Sky New Zealand temporarily stopped broadcaster Sky News Australia's stream on its platform (the two companies are separate entities) when it was alerted to the potential ramifications of showing the footage by the latter. Both parties then agreed Sky New Zealand will show sports instead of live news from Sky Australia.

“At this time of great sadness, I am disappointed that we are compelled to correct mistruths surrounding our coverage of the events.
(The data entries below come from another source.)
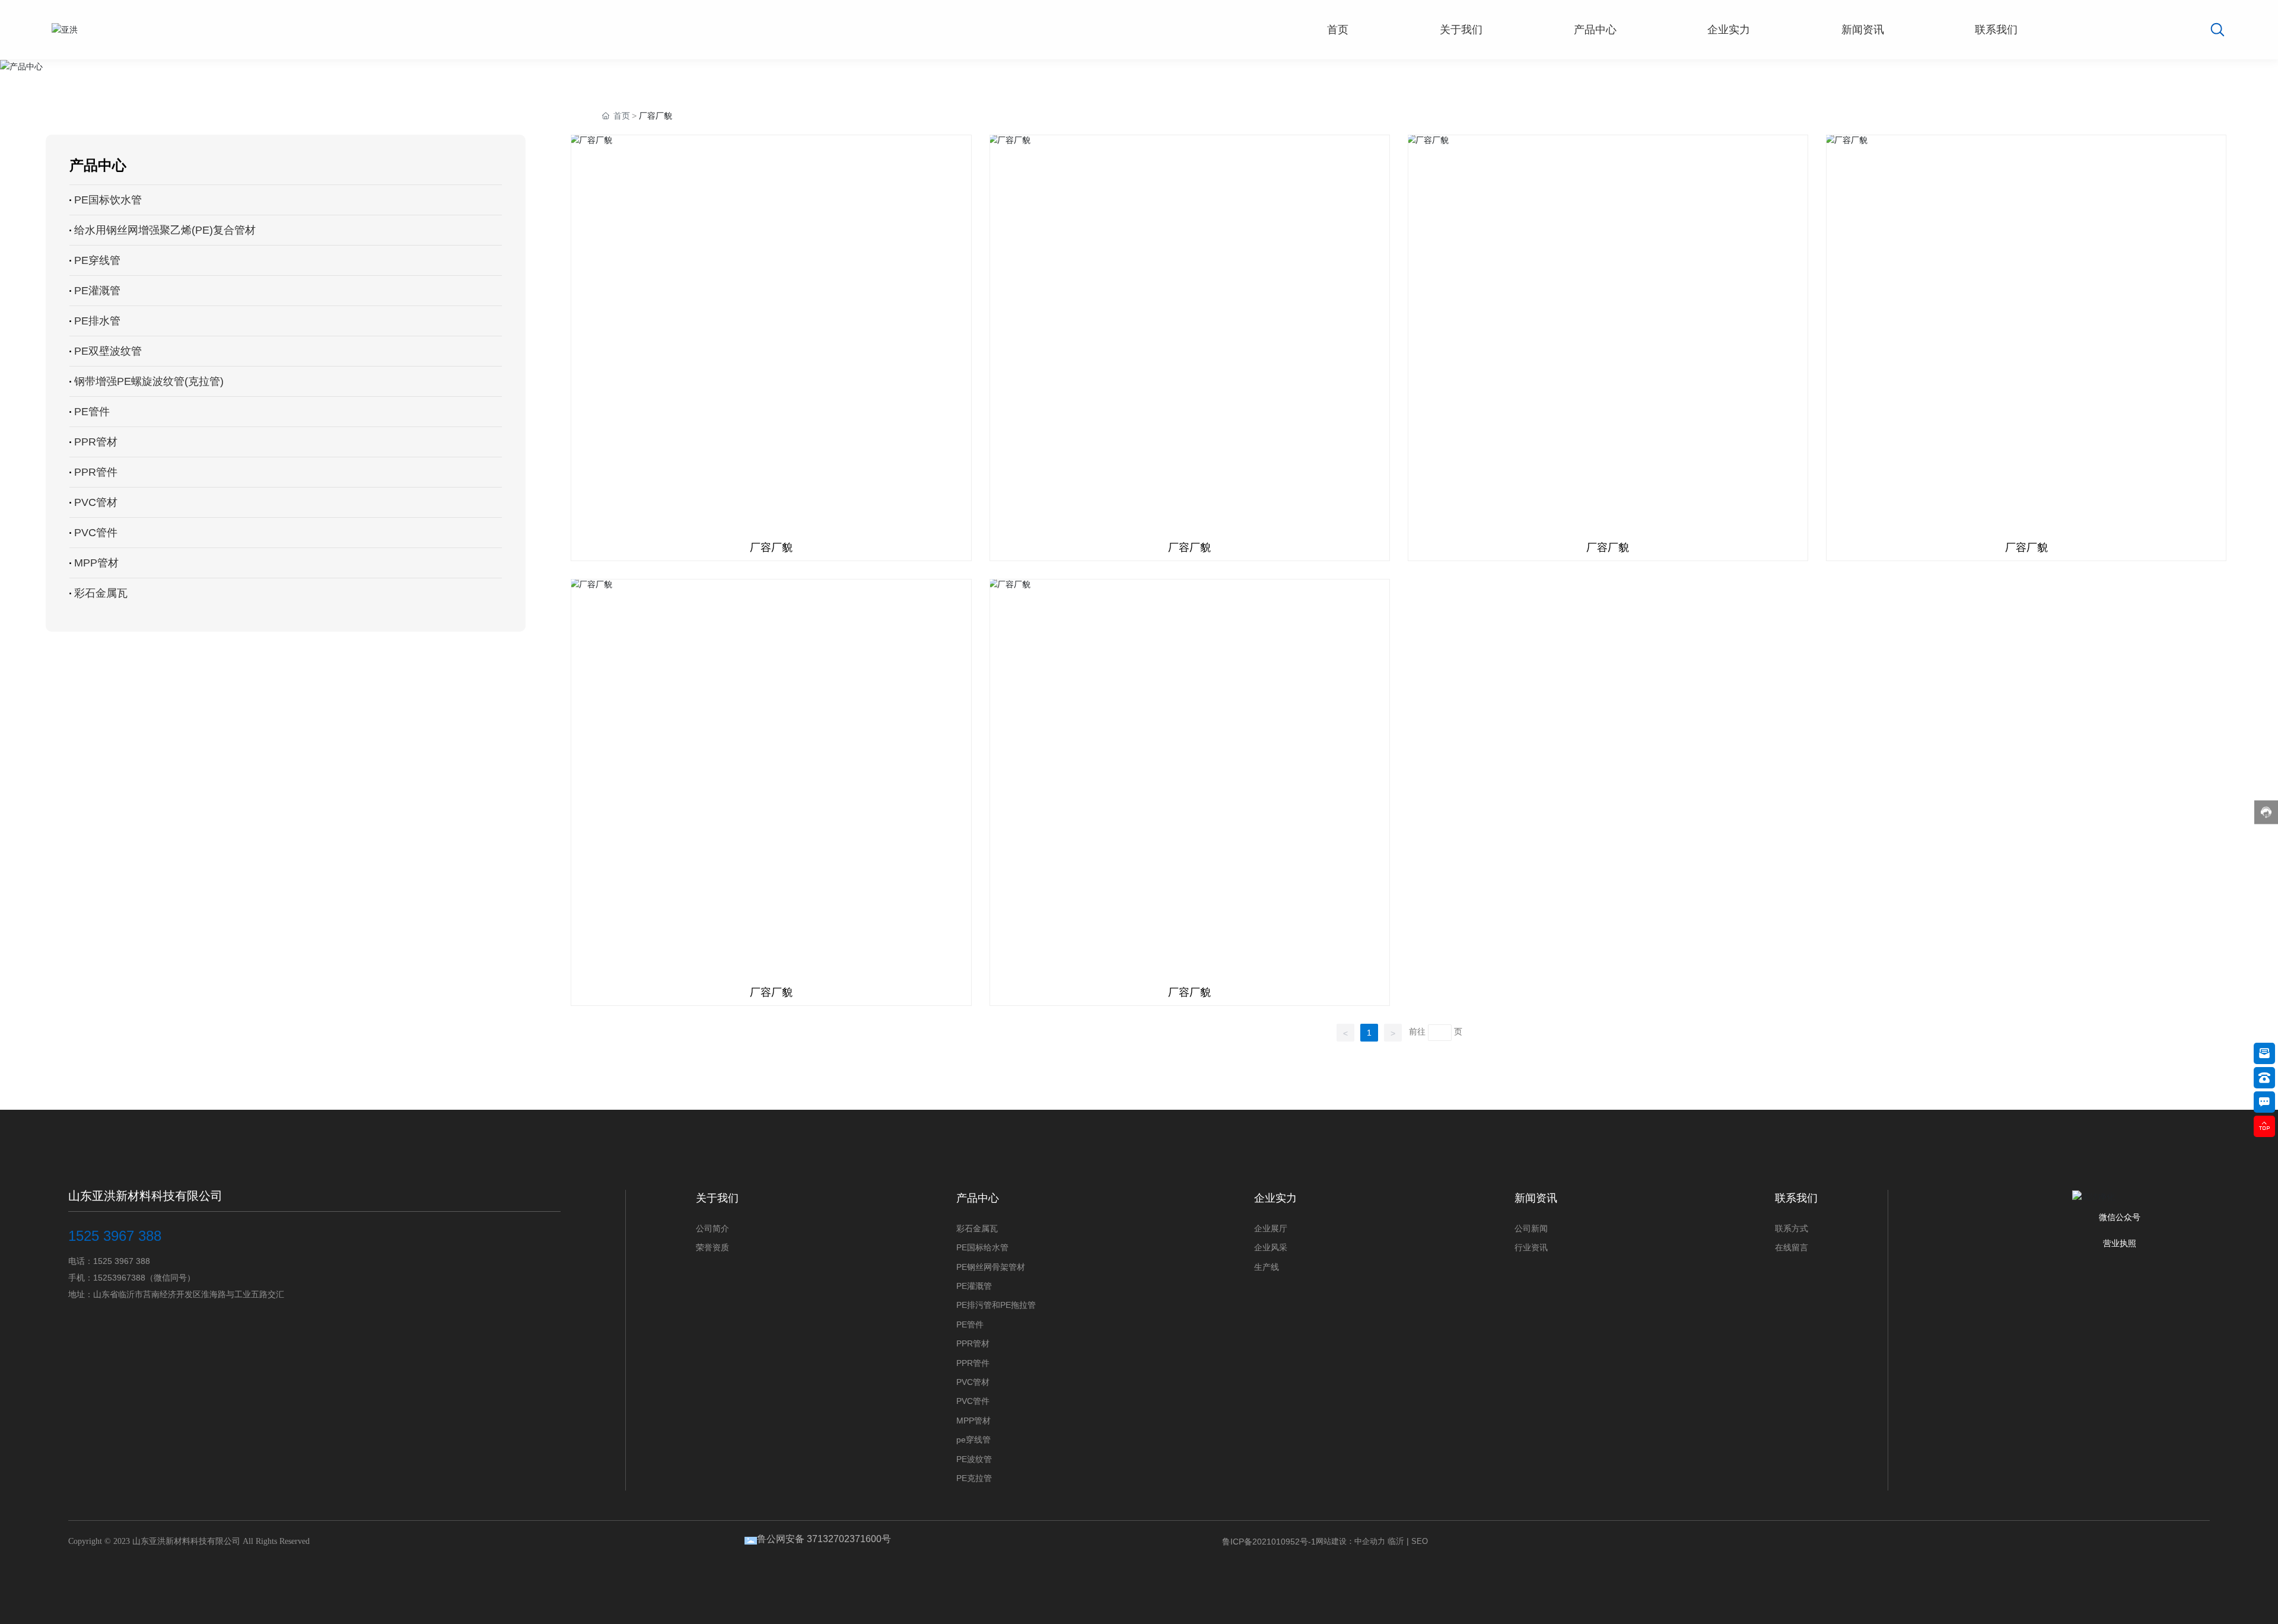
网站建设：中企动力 (1350, 1541)
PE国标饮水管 (108, 200)
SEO (1419, 1541)
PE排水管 (97, 321)
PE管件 (92, 412)
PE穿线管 (97, 260)
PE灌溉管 (97, 291)
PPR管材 (95, 442)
Some media reports wrongly state that Sky in NZ has withdrawn our live news feed because of distressing video, this is not correct,” said Paul Whittaker, the chief executive officer of Sky News Australia.

“On Friday as the live events began to unfold, we contacted our colleagues at Sky in NZ to alert them to the risks of broadcasting coverage from Australia and its potential to compromise the NZ investigations and legal process.”

“With Sky NZ’s agreement, we took the pre-emptive and precautionary step to switch our live news feed to sports coverage early Friday evening to ensure any live coverage or commentary taking place in Australia, outside of the NZ jurisdiction, does not impact the unfolding events in NZ.”

In addition, Sky News Australia’s owner, News Corp, said it will fully cooperate with ACMA and “any other proper inquiry” into the coverage of the Christchurch attack.

It also passed the buck to social media platforms like Facebook, which has said it removed 1.5 million videos of the shooting from its site within the first 24 hours. However, the tech giant failed to explain why 300,000 videos were not caught at upload, representing a 20% failure rate.

“We also note that the organisations that allowed video of the killings to be streamed live and then failed to remove it from their platforms for many hours are not subject to the same scrutiny and have no formal agreement to take responsibility for their actions,” said News Corp in a statement.

“This goes to the fundamental problem of there being one set of rules for responsible media organisations and no rules at all for digital platforms.”

Facebook, as well as Google, is currently facing an inquiry by Australian Competition and Consumer Commission (ACCC), which has raised concerns about the market power of the two media and technology giants including the companies impact on Australian businesses.

In the UK, tabloids like The Mail, The Sun and The Mirror were criticised for showing the footage in a similar fashion as their Australian counterparts. All three only removed the videos after brands complained their ads ran alongside the footage.